Le président de Jil Jadid, Soufiane Djilali, a applaudi, hier, à Bouira, où il a animé une conférence, l’arrestation des chefs de la “bande”, à savoir Saïd Bouteflika, le général Mohamed Mediène, dit Toufik, et le général Bachir Tartag. Néanmoins, a-t-il estimé, ce “geste fort” des services de sécurité reste “insuffisant” au regard des aspirations du peuple. “Notre peuple s’est soulevé pour bâtir une nouvelle Algérie avec des fondements solides (…) Désormais, maintenant que les chefs de la ‘bande’ sont arrêtés, il nous reste à bâtir l’Algérie que nous souhaitons, une Algérie libre, forte et républicaine”, a-t-il souligné.

Soufiane Djilali, qui ne cache nullement son soutien à l’idée de l’implication de l’institution militaire dans la transition politique en Algérie, apportera, cependant, certaines précisions. “J’estime que la transition politique en Algérie doit se faire dans un cadre institutionnel, et non, comme le préconisent certains, avec des délégués du mouvement populaire car, selon moi, cette idée n’a plus aucun sens aujourd’hui”, a-t-il estimé. En effet, selon  le leader de Jil Jadid, pour édifier une 2e République, il faudrait “unifier” les institutions de la République. “Nous devons arriver à un point de consensus qui englobe toutes les franges de la société, pour ensuite aller vers des élections libres et transparentes.” Tel est le “prérequis” de l’hôte de Bouira. Dans cette optique, Soufiane Djilali préconise que la société civile se structure pour mieux défendre les acquis de la révolte du 22 février.

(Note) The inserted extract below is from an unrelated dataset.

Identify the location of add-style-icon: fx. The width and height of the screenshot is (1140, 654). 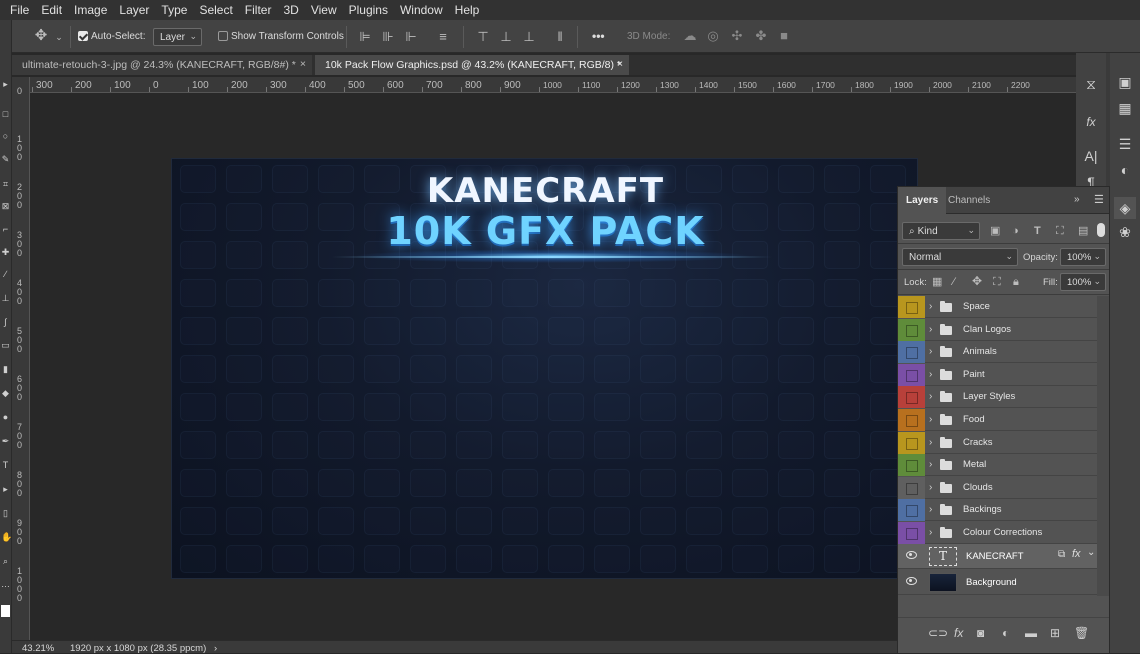
(958, 633).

“Le pouvoir n’aime pas avoir en face de lui un interlocuteur fort et crédible, il tentera, sûrement, de sortir de son chapeau magique certaines personnalités qu’il essayera d’imposer. Je dis que c’est un piège dans lequel il ne faudra surtout pas tomber”, avertit-il. Et d’expliciter sa pensée : “Il faudrait faire très attention à ces figures qui nous sont servies par les médias et qui peuvent être les relais cachés du pouvoir actuel.” Et d’ajouter : “Les représentants de l’État et ceux qui ont les moyens de prendre des décisions doivent engager des consultations avec la classe politique, les syndicats, la société civile et les personnalités nationales.” M. Djilali explique que de ces discussions sortiront des noms pour gérer la phase de transition.